Not saying every recreational golfer in Florida over the age of 70 prefers a big, white Cadillac, just saying there might be a few.
Cadillac certainly appreciates its older clientele, but like all domestic luxury makes, it probably wouldn’t mind a few more buyers who didn’t prefer elastic-waistband jeans worn nice and high over the hip.
It’s no secret that younger customers who shop in luxury segments seem to have taken more of a shining to offshore-based makes, like Audi, Mercedes-Benz, Lexus, etc.
Cadillac has already made huge demographic ground on those makes over the last decade, by introducing very edgy, modern-looking machinery. The upcoming XTS and ATS models will certainly push the median Cadillac buyer ages younger.
Lincoln, on the other hand, is still waiting for its bigger turnaround. It won’t be long in coming. Over the last 18 months Lincoln has been completely re-organized, re-staffed and re-focussed. For one thing, it now has a separate design office and staff apart from Ford, within the mothership’s sprawling facilities in Dearborn, Michigan.
And the new man heading up Lincoln design embodies pretty much what Lincoln hopes to become – Max Wolff is youngish (39), fashionable, worldly, and driven. His last gig was at GM, where he did work at Cadillac, and at GM’s design studios in Australia and Korea. The move to bring the Australian to Lincoln about 12 months ago makes perfect sense – if you want your vehicles to be hipper and younger, why not hire younger, hipper people to create them?

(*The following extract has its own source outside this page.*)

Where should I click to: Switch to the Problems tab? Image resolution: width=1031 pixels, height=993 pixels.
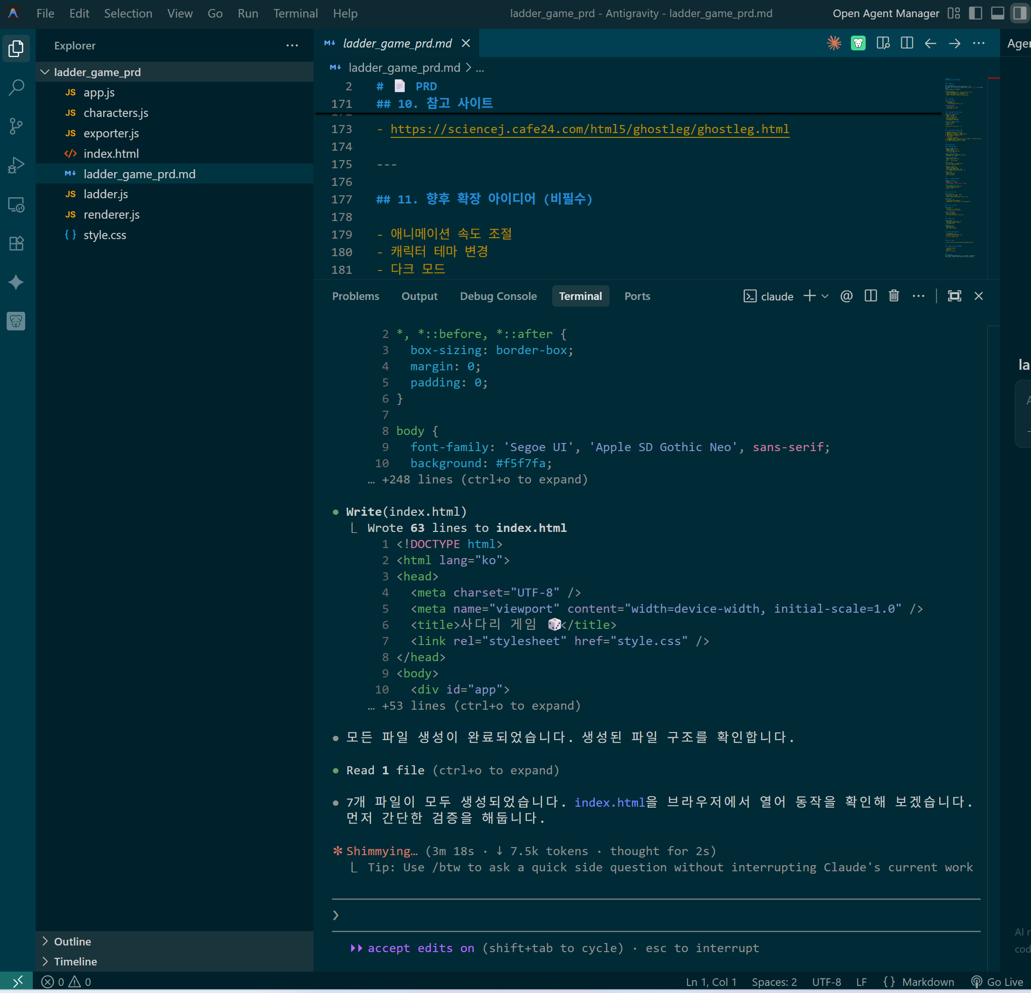coord(355,296)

The personable Wolff was at the Toronto auto show this year, accompanying the Lincoln MKZ Concept.
“The MKZ concept is an indication of where we want to take the brand going forward, and it certainly doesn’t have any aesthetic link to any Lincoln of the past,” noted Wolff.
“We want to start communicating that a bit more, that Lincoln is a progressive luxury brand and we’re looking forward more so than backwards.”
Buick is another domestic luxury brand hoping to attract a younger demographic, and it also appears to be leaning on young design talent to get there.
At the Detroit auto show I met Magdelena Kokoszynsku, one of the interior designers for Buick’s new, compact crossover, called Encore.
Young and female, she seems an antithesis to what one might perceive to be the typical Buick target customer, but she begs to differ…
“Our generation doesn’t yet have that relationship (with Buick). For us, it’s almost like a fresh brand. I’ve never seen Buick as an ‘old person’ vehicle. To me, it’s new, fresh, and up and coming brand.”
Buick recruited the native New Yorker directly from art school.
Another force pushing American luxury makes forward, whether they like it or not, is the global nature of the auto industry.
They need to create vehicles that speak to luxury customers in every part of the world, and not just those white-panted golfers in the Sunshine State.